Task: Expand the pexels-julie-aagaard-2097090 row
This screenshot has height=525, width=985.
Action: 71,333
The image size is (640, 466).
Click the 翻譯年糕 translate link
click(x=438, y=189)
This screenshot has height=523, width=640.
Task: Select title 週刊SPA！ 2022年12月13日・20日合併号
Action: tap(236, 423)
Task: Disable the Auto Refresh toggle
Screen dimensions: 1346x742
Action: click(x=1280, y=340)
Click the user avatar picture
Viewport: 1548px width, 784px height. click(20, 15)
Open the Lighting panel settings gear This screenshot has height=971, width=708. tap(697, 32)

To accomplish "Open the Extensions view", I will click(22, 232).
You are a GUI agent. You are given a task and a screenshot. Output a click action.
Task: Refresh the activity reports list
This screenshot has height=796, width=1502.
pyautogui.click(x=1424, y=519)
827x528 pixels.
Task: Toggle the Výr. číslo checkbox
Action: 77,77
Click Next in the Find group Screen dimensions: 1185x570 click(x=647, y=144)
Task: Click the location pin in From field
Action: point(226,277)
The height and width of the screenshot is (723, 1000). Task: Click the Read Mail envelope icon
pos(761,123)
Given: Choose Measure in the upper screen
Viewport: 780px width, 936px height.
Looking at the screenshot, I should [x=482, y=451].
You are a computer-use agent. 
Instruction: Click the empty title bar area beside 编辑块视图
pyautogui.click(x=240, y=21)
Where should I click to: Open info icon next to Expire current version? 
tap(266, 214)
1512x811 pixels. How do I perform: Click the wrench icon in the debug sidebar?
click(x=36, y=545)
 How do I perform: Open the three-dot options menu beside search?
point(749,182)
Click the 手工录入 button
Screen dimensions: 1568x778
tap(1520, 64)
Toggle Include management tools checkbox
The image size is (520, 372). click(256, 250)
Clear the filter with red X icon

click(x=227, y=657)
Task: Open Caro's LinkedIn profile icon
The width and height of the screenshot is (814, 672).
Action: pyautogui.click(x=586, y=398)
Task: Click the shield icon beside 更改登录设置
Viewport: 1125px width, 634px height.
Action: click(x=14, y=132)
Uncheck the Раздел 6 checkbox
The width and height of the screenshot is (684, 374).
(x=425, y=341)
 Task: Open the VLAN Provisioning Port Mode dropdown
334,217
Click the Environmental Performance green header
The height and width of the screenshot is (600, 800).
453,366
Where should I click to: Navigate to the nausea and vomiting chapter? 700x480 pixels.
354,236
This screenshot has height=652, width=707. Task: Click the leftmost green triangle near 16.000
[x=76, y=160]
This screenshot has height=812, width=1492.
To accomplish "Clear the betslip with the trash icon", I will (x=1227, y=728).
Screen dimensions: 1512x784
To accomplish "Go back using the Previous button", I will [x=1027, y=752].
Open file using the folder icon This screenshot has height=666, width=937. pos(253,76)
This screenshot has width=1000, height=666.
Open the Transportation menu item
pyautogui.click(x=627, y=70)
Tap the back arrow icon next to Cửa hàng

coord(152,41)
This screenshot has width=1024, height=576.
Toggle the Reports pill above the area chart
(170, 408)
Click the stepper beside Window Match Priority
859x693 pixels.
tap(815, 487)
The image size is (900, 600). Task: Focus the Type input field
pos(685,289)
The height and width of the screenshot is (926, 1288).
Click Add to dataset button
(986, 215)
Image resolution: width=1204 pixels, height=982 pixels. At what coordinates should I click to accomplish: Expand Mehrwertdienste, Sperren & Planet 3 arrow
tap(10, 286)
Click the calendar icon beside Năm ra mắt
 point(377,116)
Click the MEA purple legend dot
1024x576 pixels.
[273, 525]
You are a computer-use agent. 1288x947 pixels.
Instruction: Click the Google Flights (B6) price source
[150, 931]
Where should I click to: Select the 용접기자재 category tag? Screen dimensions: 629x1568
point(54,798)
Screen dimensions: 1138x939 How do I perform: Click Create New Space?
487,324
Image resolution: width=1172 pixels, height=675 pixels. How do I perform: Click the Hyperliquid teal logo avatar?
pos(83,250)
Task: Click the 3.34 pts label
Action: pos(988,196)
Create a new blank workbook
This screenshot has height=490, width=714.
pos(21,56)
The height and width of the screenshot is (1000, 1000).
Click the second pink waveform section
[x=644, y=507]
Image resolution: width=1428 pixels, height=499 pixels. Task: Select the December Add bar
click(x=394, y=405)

***

▶ [Exercise description]: All the lines that hold the word "computer" must appear in the answer, copied from the records.

▶ [Solution for this exercise]:
You are a computer-use agent. 
You are a computer-use agent. 1288x947 pixels.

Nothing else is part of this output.